4 of 535 comments (clear)

  1. Memory Leak by Utopia · · Score: 5, Informative

    Microsoft's H.264 addon for Firefox has a bad memory leak.
    See http://www.neowin.net/forum/topic/971988-memory-leak-in-html5-extension-for-windows-media-player-firefox-add-on/

    So this might be bad for Chrome.

  2. Re:And Yet, No Ogg Theora in IE by Anonymous Coward · · Score: 5, Informative

    Theora is also quite useful, given that the Wikimedia projects only accept free formats. You're not going to be able to upload your video in H.264 there, and they're a big enough player for this to actually matter.

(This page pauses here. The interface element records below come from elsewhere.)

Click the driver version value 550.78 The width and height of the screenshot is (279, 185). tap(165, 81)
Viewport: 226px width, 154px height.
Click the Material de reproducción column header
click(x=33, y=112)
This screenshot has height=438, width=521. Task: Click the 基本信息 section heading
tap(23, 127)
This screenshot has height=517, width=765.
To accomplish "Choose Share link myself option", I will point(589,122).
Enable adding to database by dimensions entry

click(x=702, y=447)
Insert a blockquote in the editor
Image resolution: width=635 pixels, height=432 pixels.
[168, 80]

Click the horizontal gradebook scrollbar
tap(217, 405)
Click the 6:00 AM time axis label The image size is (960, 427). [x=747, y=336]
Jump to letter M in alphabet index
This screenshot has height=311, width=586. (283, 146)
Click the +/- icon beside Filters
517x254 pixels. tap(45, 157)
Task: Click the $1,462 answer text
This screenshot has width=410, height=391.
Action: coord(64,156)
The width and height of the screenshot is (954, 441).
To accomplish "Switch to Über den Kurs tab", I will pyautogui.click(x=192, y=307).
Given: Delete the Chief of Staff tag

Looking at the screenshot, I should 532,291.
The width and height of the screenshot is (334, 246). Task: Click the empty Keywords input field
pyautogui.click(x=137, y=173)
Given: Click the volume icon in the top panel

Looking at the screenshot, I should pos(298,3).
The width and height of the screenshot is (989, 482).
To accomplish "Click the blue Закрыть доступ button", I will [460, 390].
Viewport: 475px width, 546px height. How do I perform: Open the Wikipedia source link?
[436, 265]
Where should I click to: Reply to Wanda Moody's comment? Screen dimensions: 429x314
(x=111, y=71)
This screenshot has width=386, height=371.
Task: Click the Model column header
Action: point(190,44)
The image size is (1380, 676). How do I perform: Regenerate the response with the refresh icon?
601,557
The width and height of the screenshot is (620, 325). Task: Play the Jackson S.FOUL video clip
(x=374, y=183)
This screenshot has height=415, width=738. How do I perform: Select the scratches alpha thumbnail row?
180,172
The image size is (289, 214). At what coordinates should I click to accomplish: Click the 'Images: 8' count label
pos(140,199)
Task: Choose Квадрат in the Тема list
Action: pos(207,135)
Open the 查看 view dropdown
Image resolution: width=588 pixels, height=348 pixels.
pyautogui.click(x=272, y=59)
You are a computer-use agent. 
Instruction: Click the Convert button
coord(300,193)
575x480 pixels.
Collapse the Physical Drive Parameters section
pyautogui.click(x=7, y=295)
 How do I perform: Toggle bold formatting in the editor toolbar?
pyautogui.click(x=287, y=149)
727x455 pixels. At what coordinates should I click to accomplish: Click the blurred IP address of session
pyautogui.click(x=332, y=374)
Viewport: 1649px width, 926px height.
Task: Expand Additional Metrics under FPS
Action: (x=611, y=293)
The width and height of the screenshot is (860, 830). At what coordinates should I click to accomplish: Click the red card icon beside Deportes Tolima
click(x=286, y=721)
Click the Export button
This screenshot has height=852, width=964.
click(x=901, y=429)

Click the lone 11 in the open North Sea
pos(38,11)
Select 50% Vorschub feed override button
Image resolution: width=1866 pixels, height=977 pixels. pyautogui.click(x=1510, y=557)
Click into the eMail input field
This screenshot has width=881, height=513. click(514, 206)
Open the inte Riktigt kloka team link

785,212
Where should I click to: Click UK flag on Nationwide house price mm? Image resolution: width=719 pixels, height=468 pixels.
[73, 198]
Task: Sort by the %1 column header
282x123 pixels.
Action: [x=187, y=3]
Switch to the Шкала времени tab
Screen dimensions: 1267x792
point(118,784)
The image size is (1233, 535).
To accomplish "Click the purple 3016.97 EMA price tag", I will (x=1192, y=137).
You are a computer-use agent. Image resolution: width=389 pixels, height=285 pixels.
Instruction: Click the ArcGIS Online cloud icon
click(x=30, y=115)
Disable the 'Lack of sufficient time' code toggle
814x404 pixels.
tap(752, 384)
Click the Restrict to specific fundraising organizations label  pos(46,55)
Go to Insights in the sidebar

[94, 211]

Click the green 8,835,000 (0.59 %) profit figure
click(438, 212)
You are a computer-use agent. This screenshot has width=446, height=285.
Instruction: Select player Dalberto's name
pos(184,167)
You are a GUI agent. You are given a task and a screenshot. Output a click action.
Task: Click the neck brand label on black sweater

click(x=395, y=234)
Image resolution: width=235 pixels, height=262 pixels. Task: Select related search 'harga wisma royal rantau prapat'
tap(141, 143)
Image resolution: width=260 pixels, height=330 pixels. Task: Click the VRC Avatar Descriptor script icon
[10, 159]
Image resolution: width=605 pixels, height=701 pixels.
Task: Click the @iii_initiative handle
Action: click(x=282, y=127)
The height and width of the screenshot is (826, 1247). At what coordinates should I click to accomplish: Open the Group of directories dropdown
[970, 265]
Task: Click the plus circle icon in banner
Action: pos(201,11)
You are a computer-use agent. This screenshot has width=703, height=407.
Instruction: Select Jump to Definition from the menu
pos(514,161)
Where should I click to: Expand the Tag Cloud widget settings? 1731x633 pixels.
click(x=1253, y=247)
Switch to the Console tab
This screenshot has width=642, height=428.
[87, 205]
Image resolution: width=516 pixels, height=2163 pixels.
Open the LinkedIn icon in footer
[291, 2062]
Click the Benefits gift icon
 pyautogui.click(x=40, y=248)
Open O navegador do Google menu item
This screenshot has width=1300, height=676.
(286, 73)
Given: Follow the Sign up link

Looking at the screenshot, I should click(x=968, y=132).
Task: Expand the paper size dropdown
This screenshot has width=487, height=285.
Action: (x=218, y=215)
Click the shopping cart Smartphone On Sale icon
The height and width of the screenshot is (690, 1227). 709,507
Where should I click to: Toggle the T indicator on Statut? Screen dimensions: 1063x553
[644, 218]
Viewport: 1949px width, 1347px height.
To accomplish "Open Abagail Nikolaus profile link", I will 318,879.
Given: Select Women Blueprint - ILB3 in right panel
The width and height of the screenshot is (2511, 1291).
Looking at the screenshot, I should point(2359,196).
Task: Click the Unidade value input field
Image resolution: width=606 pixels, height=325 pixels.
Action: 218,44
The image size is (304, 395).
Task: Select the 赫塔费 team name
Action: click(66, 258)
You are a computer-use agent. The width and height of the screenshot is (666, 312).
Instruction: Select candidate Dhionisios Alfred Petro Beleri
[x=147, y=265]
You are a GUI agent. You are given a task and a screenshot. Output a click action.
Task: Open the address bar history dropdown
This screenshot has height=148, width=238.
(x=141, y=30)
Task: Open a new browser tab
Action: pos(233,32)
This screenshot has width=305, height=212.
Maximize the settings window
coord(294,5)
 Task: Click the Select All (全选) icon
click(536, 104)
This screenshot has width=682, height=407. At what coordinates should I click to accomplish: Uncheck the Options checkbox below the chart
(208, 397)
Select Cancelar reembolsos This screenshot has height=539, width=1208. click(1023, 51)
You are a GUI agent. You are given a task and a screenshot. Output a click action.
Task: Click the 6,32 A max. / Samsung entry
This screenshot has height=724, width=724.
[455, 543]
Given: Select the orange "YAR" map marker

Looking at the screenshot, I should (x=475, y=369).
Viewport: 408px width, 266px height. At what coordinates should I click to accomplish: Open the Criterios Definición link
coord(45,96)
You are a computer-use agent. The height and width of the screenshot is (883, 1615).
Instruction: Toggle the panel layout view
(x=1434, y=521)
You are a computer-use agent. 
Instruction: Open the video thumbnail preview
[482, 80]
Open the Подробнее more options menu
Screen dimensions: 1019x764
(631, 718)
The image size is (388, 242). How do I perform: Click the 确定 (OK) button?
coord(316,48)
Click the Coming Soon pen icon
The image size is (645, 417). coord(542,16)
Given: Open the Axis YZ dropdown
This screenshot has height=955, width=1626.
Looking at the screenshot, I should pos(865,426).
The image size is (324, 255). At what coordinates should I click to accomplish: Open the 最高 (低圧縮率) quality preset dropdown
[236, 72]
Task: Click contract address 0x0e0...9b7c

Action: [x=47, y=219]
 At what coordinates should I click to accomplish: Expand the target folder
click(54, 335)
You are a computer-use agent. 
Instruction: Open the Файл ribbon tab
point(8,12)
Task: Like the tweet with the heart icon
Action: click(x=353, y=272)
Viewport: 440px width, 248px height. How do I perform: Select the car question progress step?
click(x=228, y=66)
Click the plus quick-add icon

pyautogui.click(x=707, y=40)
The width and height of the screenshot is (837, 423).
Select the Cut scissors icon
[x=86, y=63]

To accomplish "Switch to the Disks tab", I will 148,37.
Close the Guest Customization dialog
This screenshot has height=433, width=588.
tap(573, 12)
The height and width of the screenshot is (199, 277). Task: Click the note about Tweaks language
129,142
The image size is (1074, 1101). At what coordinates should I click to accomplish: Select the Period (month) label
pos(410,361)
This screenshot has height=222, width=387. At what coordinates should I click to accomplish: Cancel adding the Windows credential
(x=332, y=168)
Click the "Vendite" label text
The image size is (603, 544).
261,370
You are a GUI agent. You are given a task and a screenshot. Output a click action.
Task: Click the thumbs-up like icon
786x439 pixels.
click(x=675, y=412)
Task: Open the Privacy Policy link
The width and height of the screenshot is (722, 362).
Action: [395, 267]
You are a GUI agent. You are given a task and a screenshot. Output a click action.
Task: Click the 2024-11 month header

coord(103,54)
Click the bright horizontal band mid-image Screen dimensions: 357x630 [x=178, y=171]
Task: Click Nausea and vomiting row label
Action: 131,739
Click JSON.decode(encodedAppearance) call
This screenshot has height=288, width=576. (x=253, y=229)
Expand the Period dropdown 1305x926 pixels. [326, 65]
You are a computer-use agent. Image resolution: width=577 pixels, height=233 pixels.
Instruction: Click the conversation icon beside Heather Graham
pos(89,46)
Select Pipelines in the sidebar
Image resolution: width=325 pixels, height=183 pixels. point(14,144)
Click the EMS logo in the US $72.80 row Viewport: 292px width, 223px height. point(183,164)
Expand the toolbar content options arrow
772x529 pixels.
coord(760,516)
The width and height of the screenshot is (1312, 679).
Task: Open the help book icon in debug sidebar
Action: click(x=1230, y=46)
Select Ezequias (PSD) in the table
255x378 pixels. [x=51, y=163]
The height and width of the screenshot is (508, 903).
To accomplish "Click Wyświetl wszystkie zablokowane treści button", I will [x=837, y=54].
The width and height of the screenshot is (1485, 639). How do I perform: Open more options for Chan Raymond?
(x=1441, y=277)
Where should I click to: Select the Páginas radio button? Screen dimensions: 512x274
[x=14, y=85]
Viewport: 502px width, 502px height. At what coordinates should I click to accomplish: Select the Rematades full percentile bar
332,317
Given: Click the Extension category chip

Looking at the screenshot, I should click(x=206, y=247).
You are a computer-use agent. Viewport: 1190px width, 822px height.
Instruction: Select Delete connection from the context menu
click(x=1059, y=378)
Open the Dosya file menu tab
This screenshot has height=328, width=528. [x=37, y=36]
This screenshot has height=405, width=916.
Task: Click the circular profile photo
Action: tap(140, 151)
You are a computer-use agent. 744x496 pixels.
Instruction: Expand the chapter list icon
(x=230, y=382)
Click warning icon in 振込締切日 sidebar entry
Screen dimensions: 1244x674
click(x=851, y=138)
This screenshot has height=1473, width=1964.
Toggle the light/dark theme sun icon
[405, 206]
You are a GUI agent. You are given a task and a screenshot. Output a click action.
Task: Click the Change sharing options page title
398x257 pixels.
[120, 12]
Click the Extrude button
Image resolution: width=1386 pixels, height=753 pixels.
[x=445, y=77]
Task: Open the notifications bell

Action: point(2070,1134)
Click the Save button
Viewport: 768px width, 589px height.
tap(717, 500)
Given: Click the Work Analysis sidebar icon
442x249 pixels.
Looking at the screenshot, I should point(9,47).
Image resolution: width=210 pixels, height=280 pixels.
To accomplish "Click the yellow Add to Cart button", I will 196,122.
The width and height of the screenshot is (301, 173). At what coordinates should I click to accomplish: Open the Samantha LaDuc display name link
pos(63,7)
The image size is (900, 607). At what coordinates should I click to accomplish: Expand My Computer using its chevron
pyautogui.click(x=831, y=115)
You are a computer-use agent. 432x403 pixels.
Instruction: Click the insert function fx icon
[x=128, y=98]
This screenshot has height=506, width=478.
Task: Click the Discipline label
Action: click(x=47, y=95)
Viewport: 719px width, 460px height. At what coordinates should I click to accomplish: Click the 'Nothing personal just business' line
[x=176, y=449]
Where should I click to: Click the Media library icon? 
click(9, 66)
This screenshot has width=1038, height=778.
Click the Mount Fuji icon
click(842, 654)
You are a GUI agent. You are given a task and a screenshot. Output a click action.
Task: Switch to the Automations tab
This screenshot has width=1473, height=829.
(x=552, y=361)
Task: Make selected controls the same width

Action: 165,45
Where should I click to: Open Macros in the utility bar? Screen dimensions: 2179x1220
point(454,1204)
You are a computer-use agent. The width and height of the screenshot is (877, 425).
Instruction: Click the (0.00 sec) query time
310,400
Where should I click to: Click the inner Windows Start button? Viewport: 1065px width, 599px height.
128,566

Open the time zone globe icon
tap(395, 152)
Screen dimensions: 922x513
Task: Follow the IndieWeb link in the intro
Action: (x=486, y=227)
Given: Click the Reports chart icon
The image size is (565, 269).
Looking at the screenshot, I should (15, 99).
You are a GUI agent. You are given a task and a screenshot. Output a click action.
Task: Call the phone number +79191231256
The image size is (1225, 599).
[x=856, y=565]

  3. Re:Downright evil by A+beautiful+mind · · Score: 4, Informative
    Bullshit. Let me break it down:

    Patent risk from submarine patents: neither h.264 nor WebM offers any protection from it.

    Patent risk from MPEG-LA for h.264: significant, as it can decide to raise prices / start charging for content at any time. Bait and switch is their strategy.

    Patent risk from Google for WebM: none, they offered irrevocable indemnification:

    Google hereby grants to you a perpetual, worldwide, non-exclusive, no-charge, royalty-free, irrevocable ⦠patent license to [infringe VP8 patents owned by Google].

    --
    It takes a man to suffer ignorance and smile
    Be yourself no matter what they say
  4. Re:Priorities by MHolmesIV · · Score: 4, Informative

    Yes. Microsoft is a patent holder in the H.264 patent pool.